Selective serotonin reuptake inhibitors (SSRIs) aren't suitable for everyone. They can cause problems if you have other health conditions or if they're taken alongside other medicines.
Some of the issues you and your doctor will need to bear in mind when taking SSRIs, or when considering using them, include:
SSRIs may not be suitable if you have any of the following conditions:
- bipolar disorder and you're in a manic phase (a period of extremely excitable mood), although they can be useful for depressive phases
- a bleeding disorder, such as haemophilia
- type 1 diabetes or type 2 diabetes
- epilepsy – SSRIs should only be taken if your epilepsy is well controlled, and they should be stopped if your epilepsy gets worse
- narrow angle glaucoma
- serious kidney, liver or heart problems
SSRIs may need to be used with caution or not at all if you have one of these conditions, because the medicine could increase your chance of experiencing serious side effects.
If you're pregnant and think you may be depressed, you should discuss the risks and benefits of using SSRIs with your doctor.
You should also speak to your doctor for advice if you become pregnant while you're taking SSRIs.
As a precaution, SSRIs aren't usually recommended during pregnancy, particularly during the first 3 months (the first trimester). This is because there may be a risk to the baby.

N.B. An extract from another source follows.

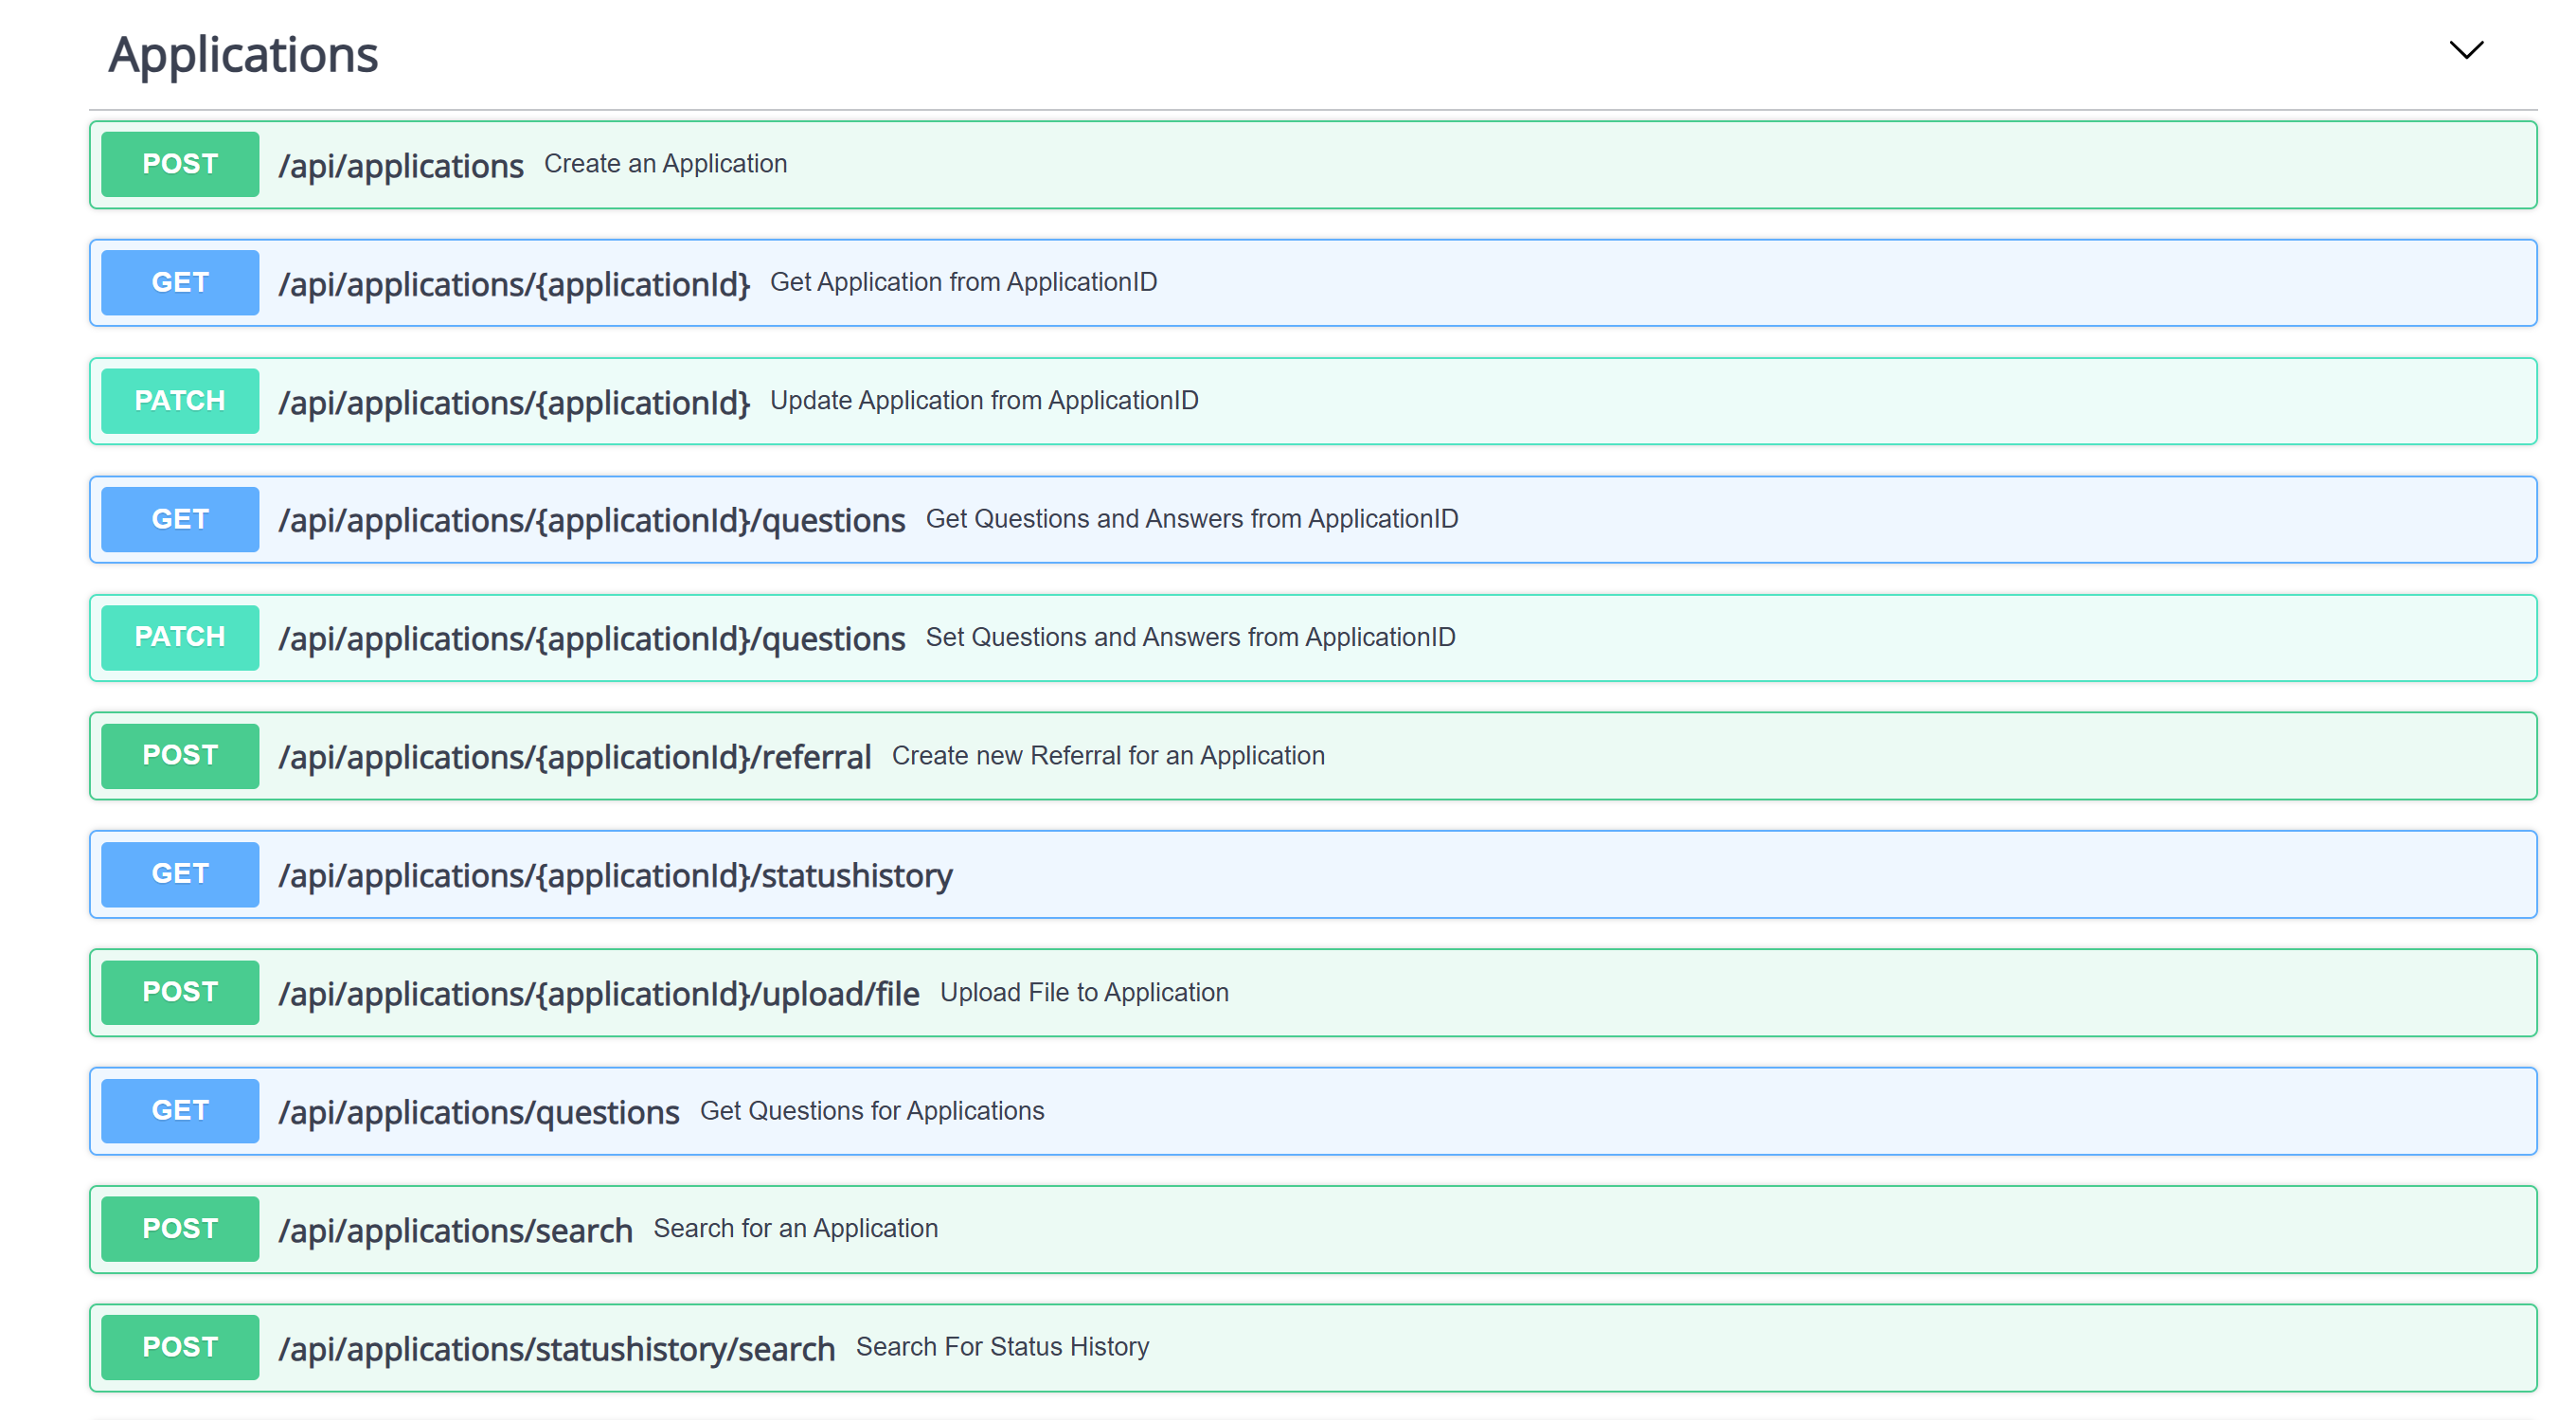2576x1420 pixels.
Task: Click POST badge on upload/file endpoint
Action: tap(180, 992)
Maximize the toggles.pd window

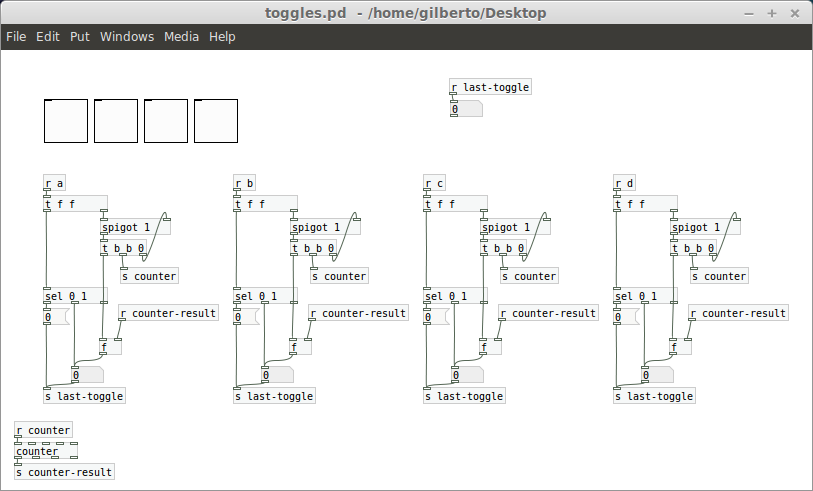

However, exceptions can be made if the risk posed by depression (or another mental health condition) outweighs the potential risks of treatment.
Possible risks of taking SSRIs during pregnancy include:
- loss of the pregnancy
- birth defects affecting the baby’s heart (congenital heart disease)
- the baby being born with a rare condition called persistent pulmonary hypertension in the newborn (PPHN), which causes breathing and circulation problems
If you're prescribed SSRIs when breastfeeding, paroxetine or sertraline are usually recommended and are considered safe to use.
However, other SSRIs may be used if it's thought that the benefits of treatment and benefits of breastfeeding your baby outweigh the potential risks.
Children and young people
There are also concerns that the use of SSRIs could affect brain development in children and young people.
However, children and young people under the age of 18 may be offered an SSRI if talking therapies, such as cognitive behavioural therapy (CBT), alone haven't helped, or as a treatment to be used alongside talking therapies.
An SSRI will only be prescribed in addition to a talking therapy and treatment must be supervised by a psychiatrist (a doctor who specialises in treating mental health conditions).
If an SSRI is recommended, fluoxetine is usually the first choice.
Driving and operating machinery
Some SSRIs can cause dizziness, drowsiness and blurred vision, particularly when you first start taking them.
If you do experience these symptoms, you shouldn't drive or use heavy tools and machinery. The symptoms should be temporary, but speak to your doctor if you're unsure.
Interactions with other medicines
SSRIs can react unpredictably with certain other medicines (known as "interacting"), potentially increasing the risk of side effects such as bleeding or a problem known as "serotonin syndrome".
Some of the medicines that can interact with some SSRIs include:
- non-steroidal anti-inflammatory drugs (NSAIDs) – a common type of painkiller that includes ibuprofen, diclofenac or naproxen
- antiplatelets – a type of medicine used to prevent blood clots, such as low-dose aspirin and clopidogrel
- theophylline – a medicine used to treat asthma
- clozapine and pimozide – medicines used to treat schizophrenia and psychosis
- lithium – a medicine used to treat severe depression and bipolar disorder
- triptans – a type of medicine, such as naratriptan, sumatriptan and zolmitriptan, used to treat migraines
- other antidepressants – including tricyclic antidepressants (TCAs), monoamine oxidase inhibitors (MAOIs) and serotonin-norepinephrine reuptake inhibitors (SNRIs)
However, this isn't an exhaustive list of all the medicines that can interact with SSRIs, and not all of these interactions apply to all types of SSRI.
You should always make sure you carefully read the patient information leaflet that comes with your SSRI medicine to see if there are any medicines you should avoid. If in doubt, your pharmacist or GP should be able to advise you.
Interactions with food and drink
Alcohol isn't usually recommended if you're taking an SSRI, because it can increase any drowsiness you may experience and can make feelings of depression worse.
The SSRI, fluvoxamine, is also known to enhance the effects of caffeine, so people who drink large amounts of caffeine may experience unpleasant symptoms such as heart palpitations, feeling sick, restlessness and insomnia.
You should therefore avoid drinking large amounts of caffeinated drinks, such as tea, coffee, energy drinks and cola, while taking fluvoxamine.
St John's wort
St John's wort is a popular herbal remedy promoted for the treatment of depression.
While there's some evidence that St John's wort may help mild to moderate depression, many experts advise against using it because the amount of active ingredient can vary significantly and you can never be sure what sort of effect it will have on you.
Taking St John's wort alongside SSRIs can also potentially cause serious health problems.